• **PASSAGE TO READ**
========================================
- Genre: Reality
- Written by: Bernadette McDaid
- Directed by: Marcus Boyle Beth Paholak
- Presented by: Rabbi Shmuley Boteach
- Composers: Matt Anthony Stephen O'Reilly
- Country of origin: United States
- Original language: English
- No. of seasons: 2
- No. of episodes: 20

Production
- Executive producers: Roy Ackerman Andrew Harrison Ronnie Krensel Deborah Adler Myers Jamie Schutz
- Producer: Consuelo Villanueva
- Cinematography: Dominic Azoto
- Camera setup: Single-camera
- Running time: 45–48 minutes
- Production company: Diverse USA

Original release
- Network: TLC
- Release: April 10, 2006 – May 7, 2007

= Shalom in the Home =

American reality television series (2006–2007)

Shalom in the Home is an American reality television series that aired on TLC for two seasons from April 10, 2006, to May 7, 2007. It was hosted by Orthodox Rabbi Shmuley Boteach on Mondays at 9 p.m. In the show, Boteach counselled dysfunctional families. It was one of the cable network's highest-rated shows and was the first reality TV show to have a rabbi as its star. National Fatherhood Initiative gave Boteach its most prestigious award for the series.

==Show format==
The show debuted on April 10, 2006. A second and final season of Shalom in the Home began on March 4, 2007.

The weekly one-hour prime-time program sought to help families overcome difficult problems. Boteach provided advice to dysfunctional families about relationships, marriage and parenting and tried to bring them peace (shalom, in Hebrew). In each episode he worked with one family for ten days, playing the role of family therapist to help them come to terms with their problems and find the skills they need to improve.
========================================
• **PROBLEM TO WORK ON**
Please extend the article on Shalom in the Home from the point where it stops, before the entries that follow.
========================================
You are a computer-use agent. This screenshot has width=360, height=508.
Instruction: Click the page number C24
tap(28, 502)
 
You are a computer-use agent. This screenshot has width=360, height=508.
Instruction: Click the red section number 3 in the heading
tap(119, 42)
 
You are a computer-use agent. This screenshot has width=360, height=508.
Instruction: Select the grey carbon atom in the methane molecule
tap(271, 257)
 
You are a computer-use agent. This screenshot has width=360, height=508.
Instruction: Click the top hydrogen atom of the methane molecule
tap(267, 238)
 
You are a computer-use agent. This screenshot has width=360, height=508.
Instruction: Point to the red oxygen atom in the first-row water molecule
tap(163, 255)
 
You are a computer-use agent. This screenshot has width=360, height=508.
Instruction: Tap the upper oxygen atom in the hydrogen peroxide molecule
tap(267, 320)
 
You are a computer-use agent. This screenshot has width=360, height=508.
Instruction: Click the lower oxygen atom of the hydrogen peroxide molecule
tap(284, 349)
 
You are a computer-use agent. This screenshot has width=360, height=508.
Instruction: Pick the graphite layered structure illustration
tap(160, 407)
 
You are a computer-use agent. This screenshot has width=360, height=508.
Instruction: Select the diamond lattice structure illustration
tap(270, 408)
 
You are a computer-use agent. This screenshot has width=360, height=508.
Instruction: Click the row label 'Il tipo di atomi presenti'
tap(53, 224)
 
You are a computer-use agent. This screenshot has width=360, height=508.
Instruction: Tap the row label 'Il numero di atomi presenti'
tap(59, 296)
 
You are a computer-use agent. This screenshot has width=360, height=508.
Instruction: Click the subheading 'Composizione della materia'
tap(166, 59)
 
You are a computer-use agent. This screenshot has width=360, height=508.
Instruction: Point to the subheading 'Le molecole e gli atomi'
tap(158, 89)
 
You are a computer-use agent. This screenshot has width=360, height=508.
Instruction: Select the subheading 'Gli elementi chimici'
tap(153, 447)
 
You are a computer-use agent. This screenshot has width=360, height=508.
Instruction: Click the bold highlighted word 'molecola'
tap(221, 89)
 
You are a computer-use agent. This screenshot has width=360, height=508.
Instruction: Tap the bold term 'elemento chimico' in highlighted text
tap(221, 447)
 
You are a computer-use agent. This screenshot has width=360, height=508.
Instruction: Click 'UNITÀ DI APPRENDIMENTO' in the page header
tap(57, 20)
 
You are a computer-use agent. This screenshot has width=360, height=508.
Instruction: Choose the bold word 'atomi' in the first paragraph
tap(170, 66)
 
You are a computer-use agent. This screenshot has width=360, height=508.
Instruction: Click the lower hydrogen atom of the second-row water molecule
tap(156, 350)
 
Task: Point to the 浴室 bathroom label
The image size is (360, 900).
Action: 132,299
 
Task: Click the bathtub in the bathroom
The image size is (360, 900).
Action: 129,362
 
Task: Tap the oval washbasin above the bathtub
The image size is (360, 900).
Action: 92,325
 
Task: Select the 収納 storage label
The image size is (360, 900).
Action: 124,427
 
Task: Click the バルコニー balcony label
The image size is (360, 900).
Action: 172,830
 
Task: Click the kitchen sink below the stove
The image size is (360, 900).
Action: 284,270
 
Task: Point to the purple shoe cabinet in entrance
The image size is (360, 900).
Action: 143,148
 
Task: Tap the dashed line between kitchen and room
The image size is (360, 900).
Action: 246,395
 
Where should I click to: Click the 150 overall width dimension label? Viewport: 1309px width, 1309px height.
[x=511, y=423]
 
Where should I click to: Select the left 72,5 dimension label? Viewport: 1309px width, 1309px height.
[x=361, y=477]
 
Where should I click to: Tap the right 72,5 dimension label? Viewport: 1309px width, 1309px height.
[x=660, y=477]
========================================
• **EXERCISE RESPONSE**
After Boteach drove up to and parked in front of each troubled family's home in an Airstream trailer equipped with television monitors (the "Shalom Mobile Home"), cameras were installed in the family's home—capturing footage of the family's dynamics. Boteach later brought the parents into the trailer, which is "neutral territory", showed them the footage, and gently confronted them about the family's dysfunction in the hope of shocking them into change. Other techniques he used included, having family members wear earpieces so that Boteach could encourage positive, healthy interactions and discourage negative, dysfunctional behaviors and taking the family on an outdoors outing or activity.

Among the families that he counseled was one with parents who divorced because of the father's infidelity, families who have children who are fighting, a lesbian couple, a widow, two previously divorced parents jointly raising children from their first marriages, and a Muslim family in which the parents’ busy lives drained romance from their relationship. While Boteach used wisdom he learned from Judaism, he does not refer to Judaism and the show is not about religion.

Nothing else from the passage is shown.